### EXERCISE DESCRIPTION
Copy out everything from the line containing "Image resolution: width=1024" down to the line containing "center [658, 50].", both lines included, character for character.

### DATASET
..............................
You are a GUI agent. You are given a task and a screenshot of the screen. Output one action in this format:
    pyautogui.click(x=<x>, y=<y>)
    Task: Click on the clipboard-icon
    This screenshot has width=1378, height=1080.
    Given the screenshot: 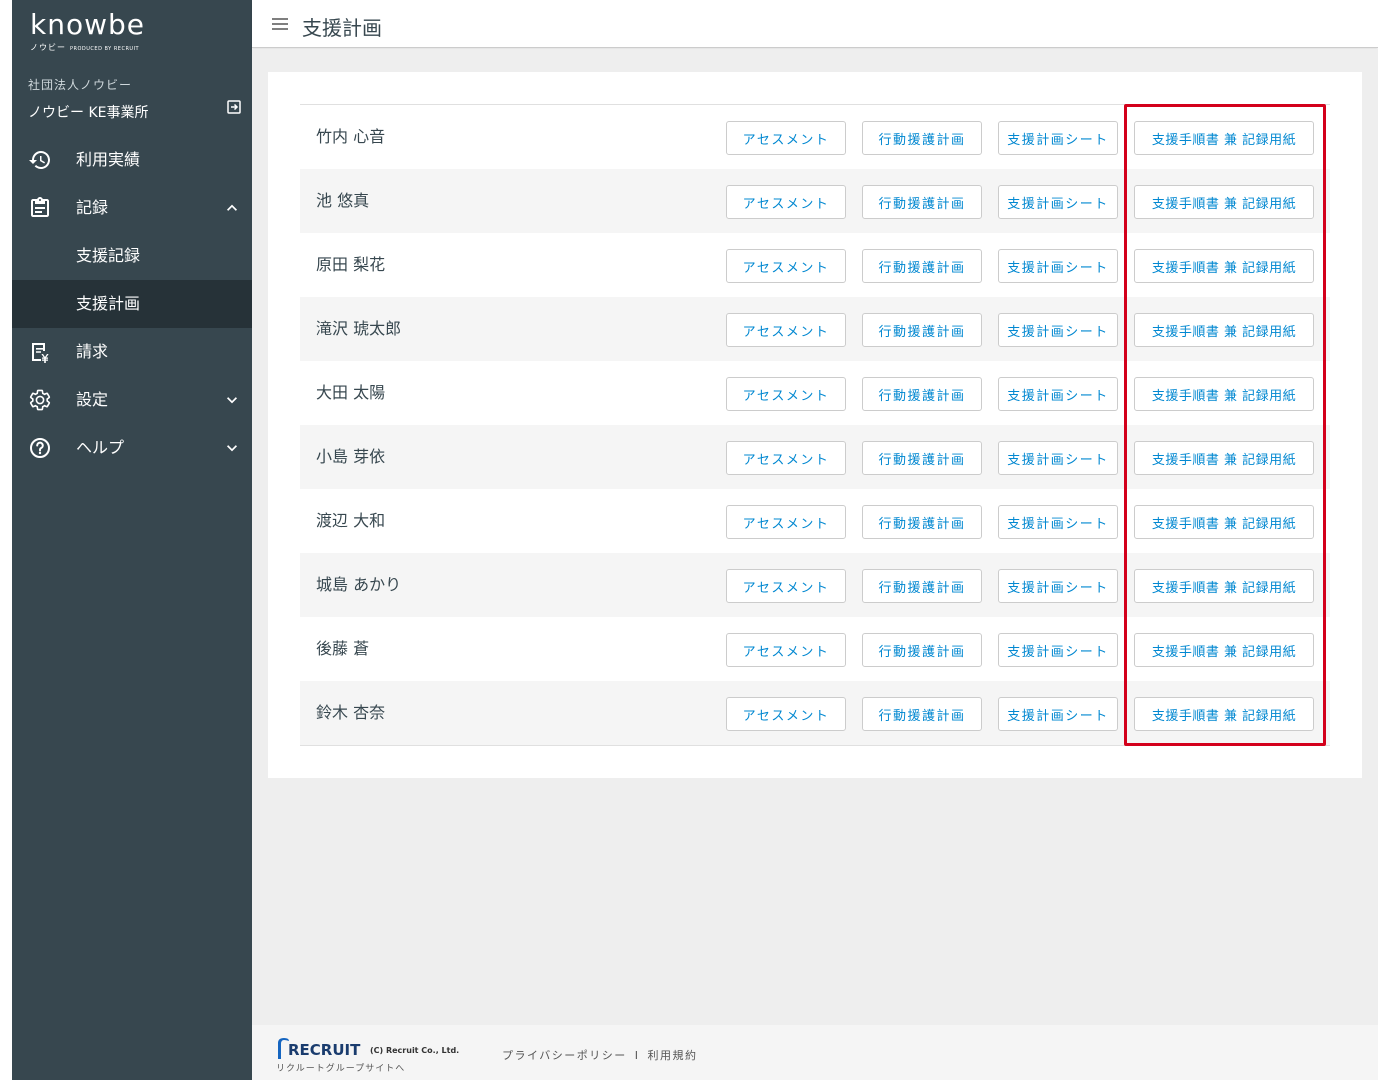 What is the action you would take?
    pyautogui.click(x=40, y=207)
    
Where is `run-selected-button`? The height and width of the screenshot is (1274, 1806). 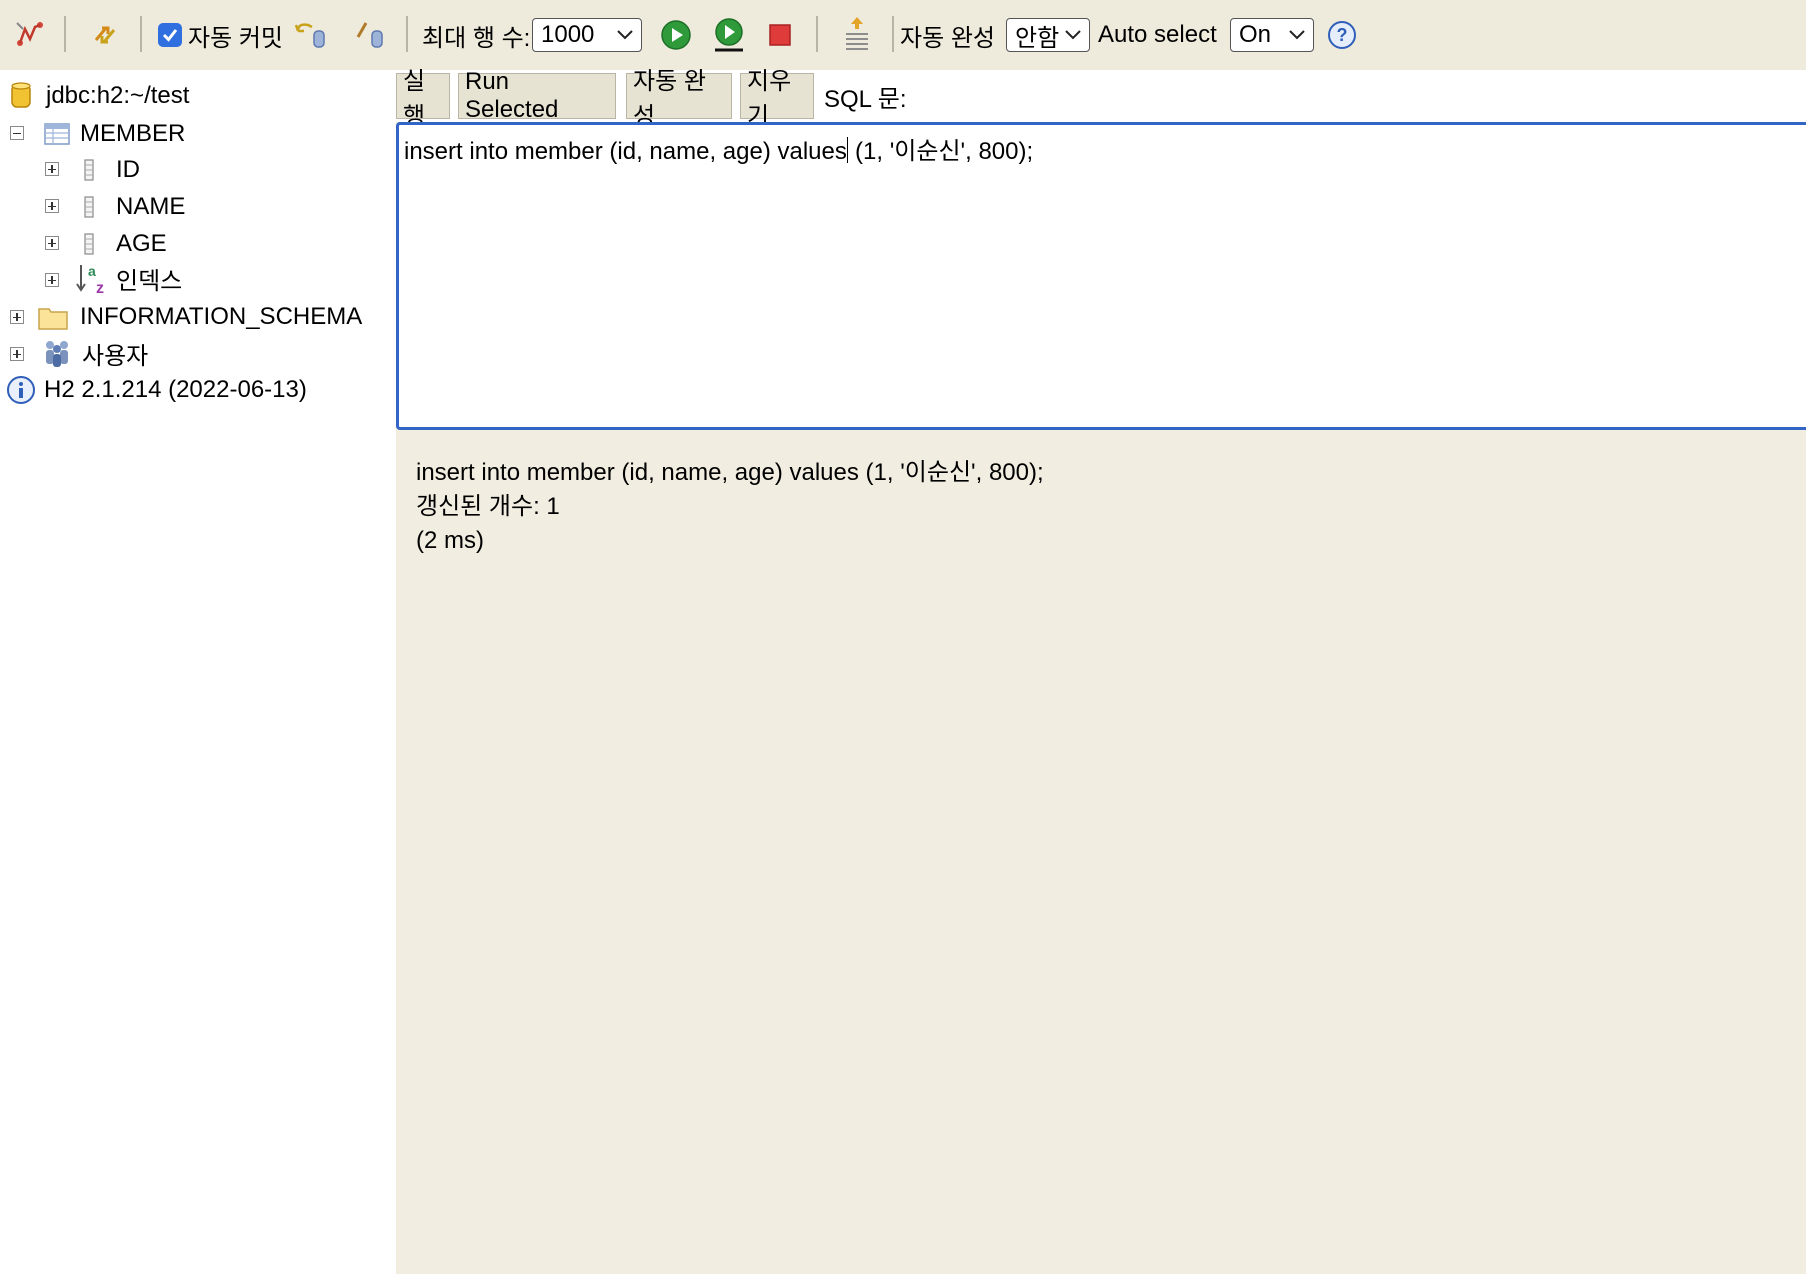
..............................
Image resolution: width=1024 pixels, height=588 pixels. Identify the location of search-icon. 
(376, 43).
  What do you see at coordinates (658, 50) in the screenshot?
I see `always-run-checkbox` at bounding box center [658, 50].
..............................
### ANSWER SECTION
Image resolution: width=1024 pixels, height=588 pixels. Identify the location of search-icon. 
(376, 43).
  What do you see at coordinates (658, 50) in the screenshot?
I see `always-run-checkbox` at bounding box center [658, 50].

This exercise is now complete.